De una caja salieron volando tres hadas blancas como la leche, con unas alas como las de las polillas, salpicadas de motitas negras.

Maddox prosiguió con su exhibición de grupos de hadas de características especiales. A continuación, empezó a sacarlas una por una. A Kendra, un par de ellas le resultaron desagradables. Una tenía espinas en las alas, y cola. Otra era reptiliana, cubierta de escamas. Maddox les mostró su capacidad camaleónica para confundirse con diferentes fondos.

—Y ahora mi gran hallazgo —anunció Maddox, frotándose las manos—. A esta damisela la capturé en un oasis en lo más recóndito del desierto de Gobi. Sólo he visto otra más de su especie. ¿Podríamos bajar las luces?
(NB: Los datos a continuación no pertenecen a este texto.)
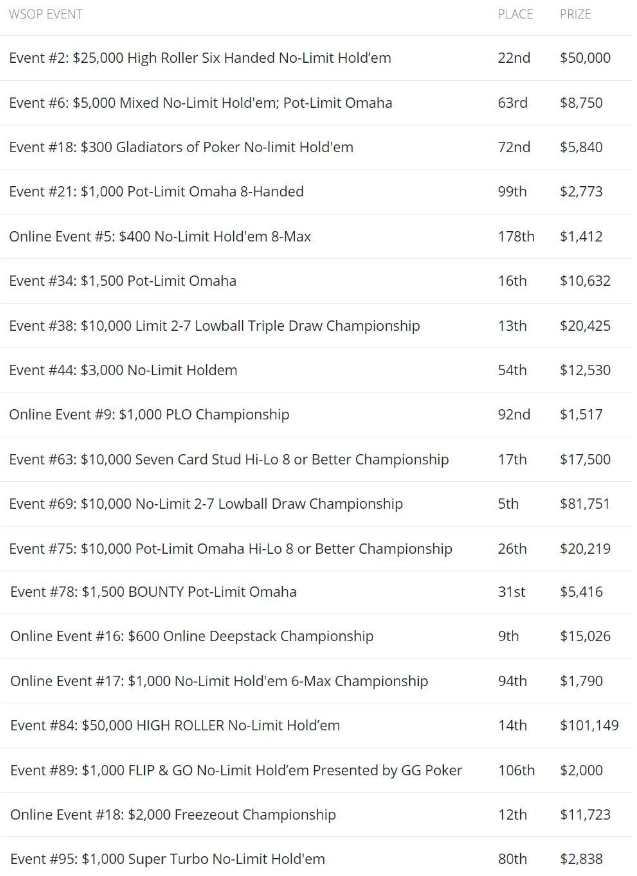Click the $101,149 prize for Event #84
This screenshot has height=876, width=637.
[x=589, y=725]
Dale se puso en pie de un salto y apagó las luces.

—¿Qué es? —preguntó el abuelo.

Por toda respuesta, Maddox abrió la última caja. De ella subió volando un hada deslumbrante que tenía las alas como rutilantes velos de oro. Por debajo arrastraba tres relucientes plumas, cual elegantes cintas de luz. El hada se mantuvo gloriosamente inmóvil en el centro de la habitación, con un porte regio.
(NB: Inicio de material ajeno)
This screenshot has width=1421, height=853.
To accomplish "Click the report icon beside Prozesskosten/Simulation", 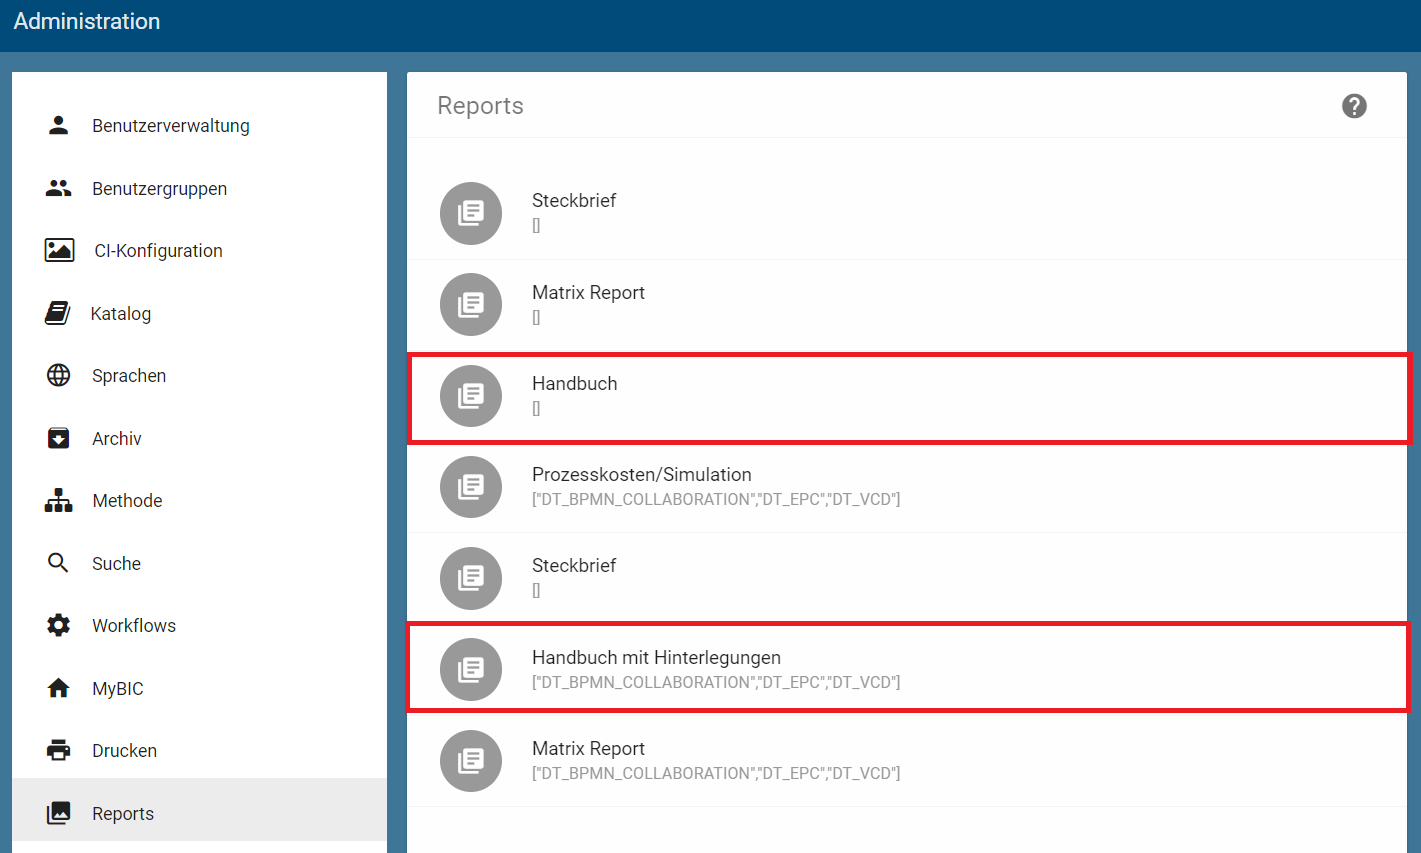I will pyautogui.click(x=470, y=487).
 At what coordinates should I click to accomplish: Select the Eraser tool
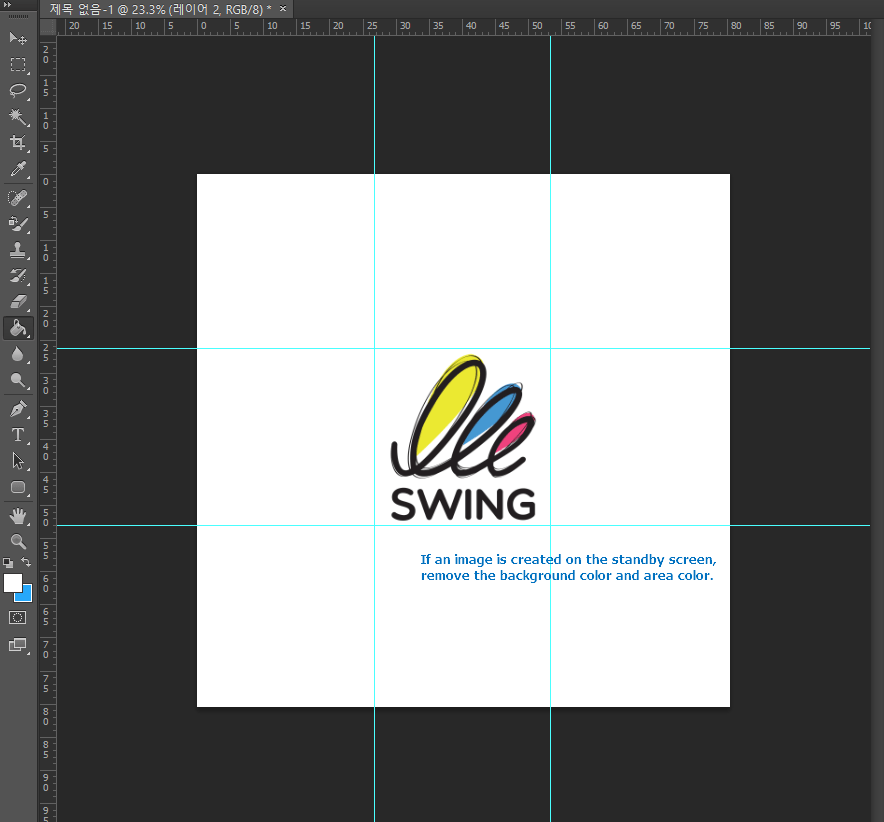click(x=18, y=301)
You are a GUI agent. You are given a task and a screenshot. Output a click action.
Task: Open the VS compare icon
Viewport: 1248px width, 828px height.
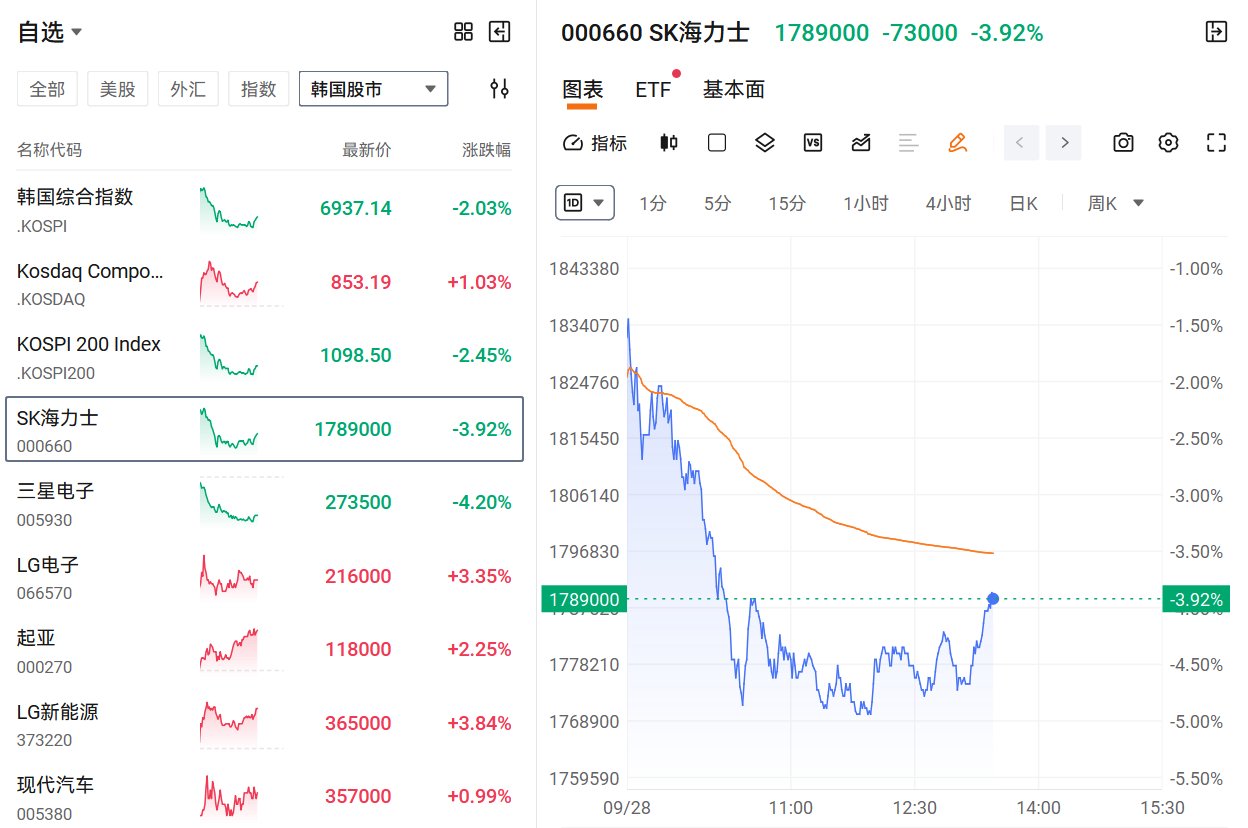click(x=813, y=143)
—¿Un arpa yinn? —preguntó el abuelo, atónito.

—Concédenos una canción, te lo ruego —pidió Maddox.

Y repitió la petición en otro idioma.

El hada lució con más intensidad aún, lanzando destellos. La música que se oyó a continuación era hechizante. La voz hizo imaginar a Kendra una miríada de cristales vibrantes. El canto sin palabras poseía la fuerza de un aria operística, mezclada con la dulzura de una canción de cuna. Era nostálgica, arrebatadora, esperanzada y profundamente conmovedora.

Permanecieron todos inmóviles en sus asientos hasta que el canto tocó a su fin. Cuando hubo terminado, Kendra quiso aplaudir, pero le pareció que era un instante demasiado sagrado para ello.
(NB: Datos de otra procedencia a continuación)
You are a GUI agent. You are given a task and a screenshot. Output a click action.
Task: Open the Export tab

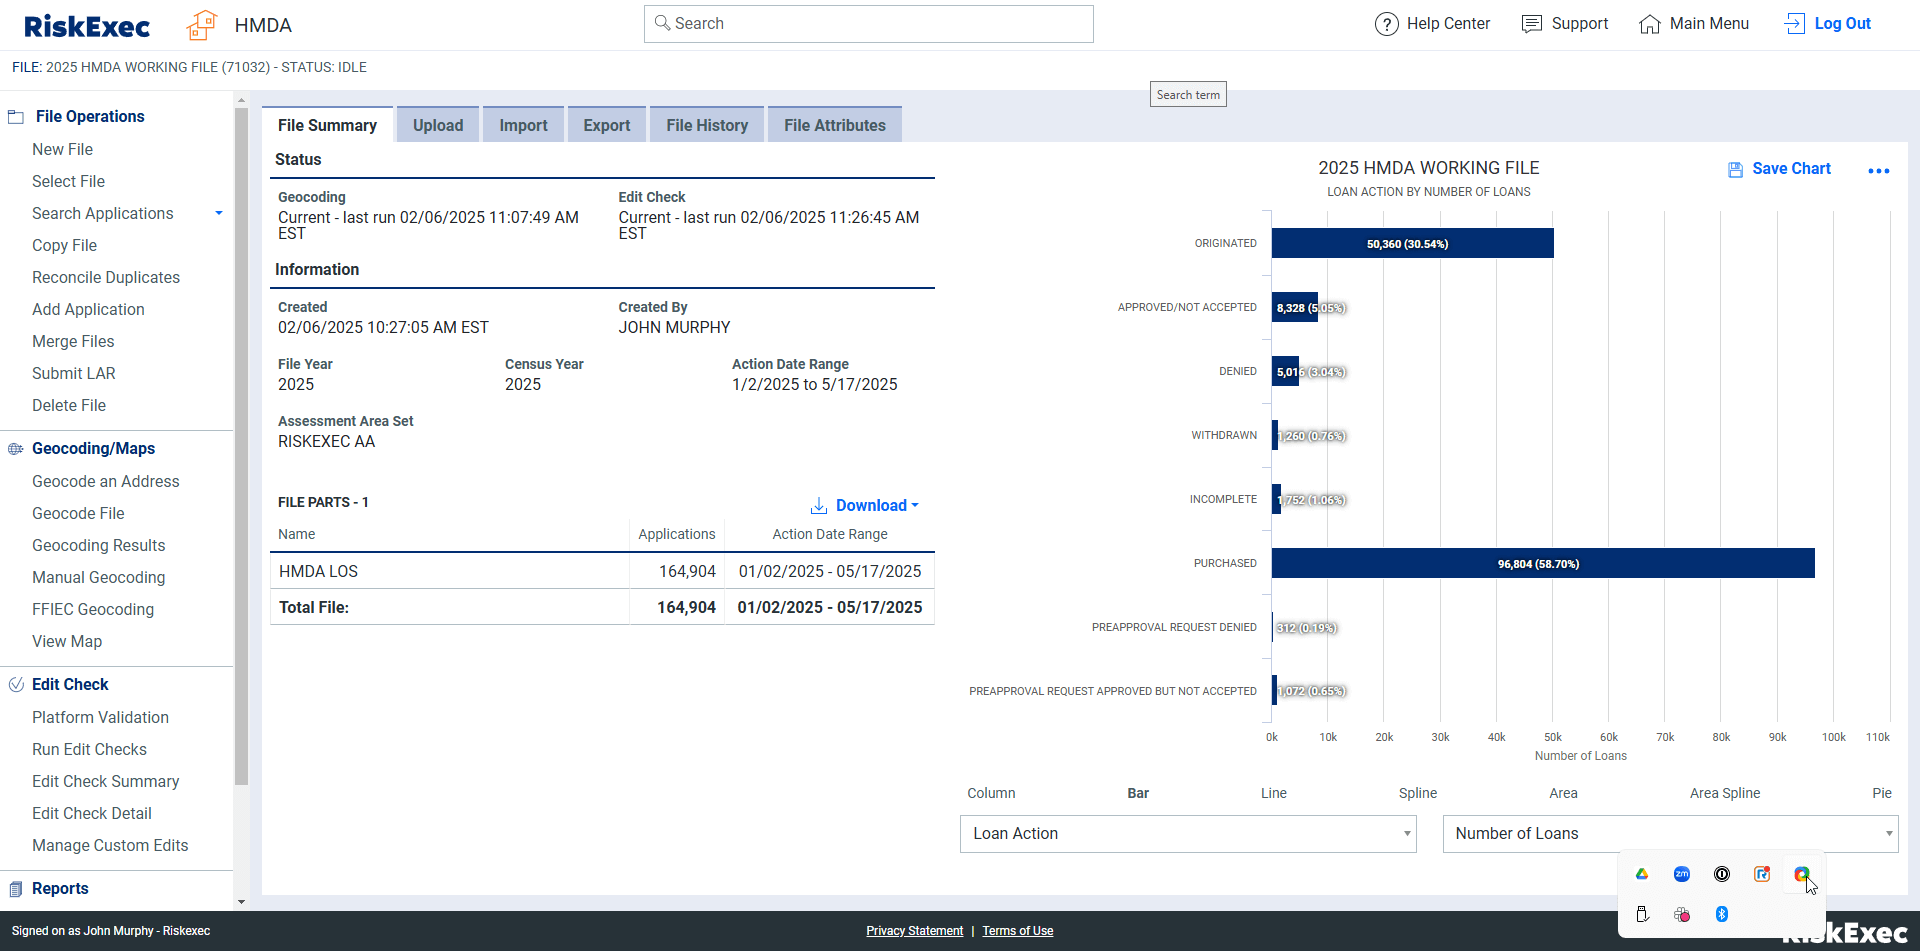tap(606, 125)
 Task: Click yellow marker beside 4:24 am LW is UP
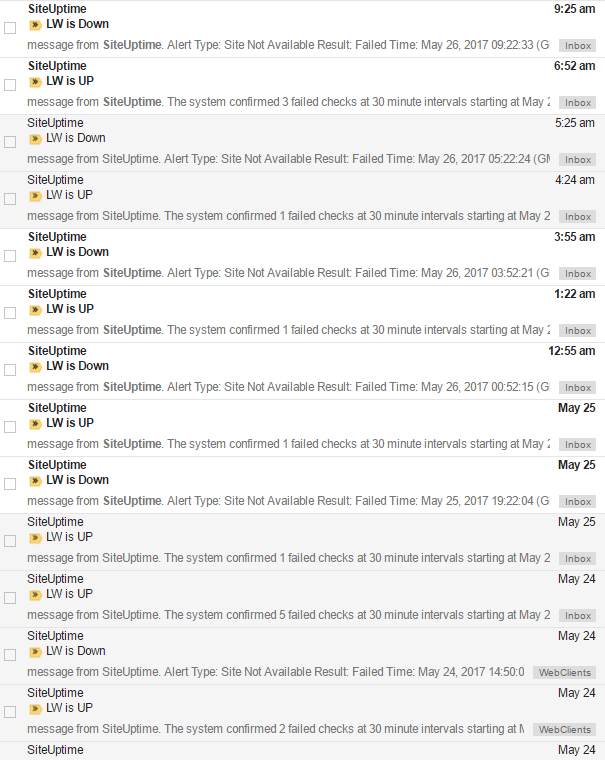click(35, 196)
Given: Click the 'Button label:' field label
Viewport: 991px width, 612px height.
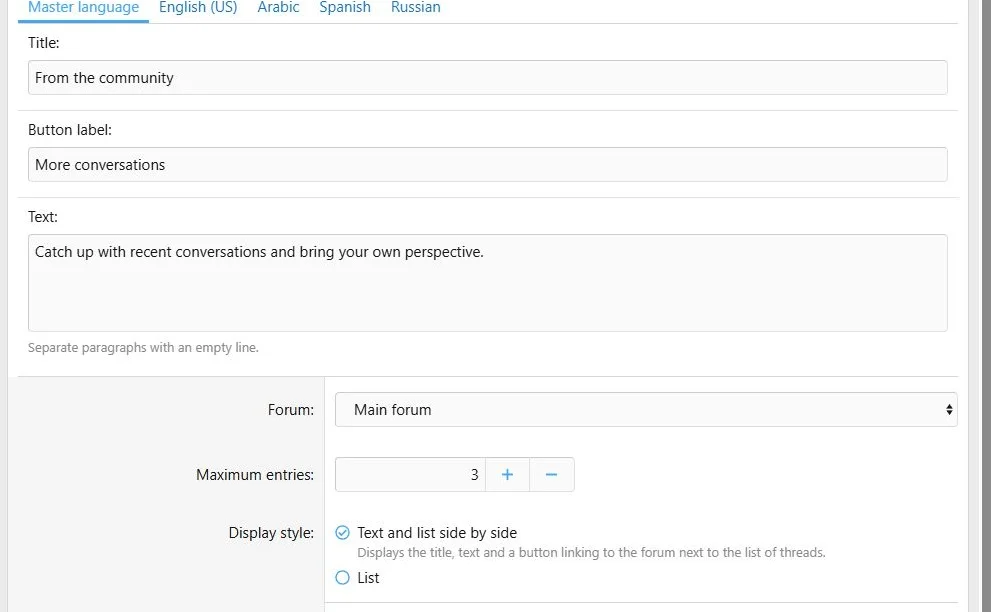Looking at the screenshot, I should click(70, 130).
—Verdaderamente eres espléndida —dijo Maddox, y repitió el cumplido en aquella lengua extranjera otra vez. ¿Sería chino?

Dio unos golpecitos con la palma de la mano en el lateral de la caja y el hada desapareció en ella dibujando un luminoso arabesco.

La habitación, en su ausencia, parecía oscura y muerta. Kendra parpadeó para borrar de su retina las manchas luminosas que había dejado al desaparecer.

—¿Cómo hiciste semejante hallazgo? —preguntó maravillado el abuelo.

—Oí unas leyendas cerca de la frontera mongola. Me costó casi dos meses de condiciones durísimas dar con ella.

—La otra arpa yinn que conozco posee su propio santuario en una reserva tibetana —les explicó el abuelo—. Se creía que era única. Los entendidos en hadas acuden desde los cuatro puntos cardinales para admirarla.

—Entiendo por qué —dijo Kendra.

—¡Qué oferta tan especial, Maddox! Gracias por traerla a nuestra casa.

—Estoy mostrándola en todo el circuito antes de aceptar ofertas —aclaró Maddox.

—No sé si podría permitirme un lujo así, pero avísame cuando esté disponible. —Tras ponerse en pie, el abuelo miró el reloj de pie y dio una palmada—. Parece que es hora de que todos los menores de treinta años enfilen hacia la cama.

—¡Pero si es muy pronto aún! —protestó Seth.

—Nada de quejas. Tengo asuntos de negocios que tratar con Maddox esta noche. No podemos tener a jovenzuelos incordiándonos. Es preciso que permanezcáis en vuestro cuarto, por mucho barullo que oigáis aquí abajo. Nuestras… negociaciones pueden resultar algo movidas. ¿Entendido?

—Sí —dijo Kendra.

—Yo quiero participar en las negociaciones —repuso Seth.

El abuelo sacudió la cabeza.

—Es algo muy aburrido. Que durmáis bien, chicos.

—Por animado que sea lo que creáis oír —añadió Maddox cuando Kendra y Seth se disponían a salir del estudio—, no estaremos celebrando ninguna fiesta.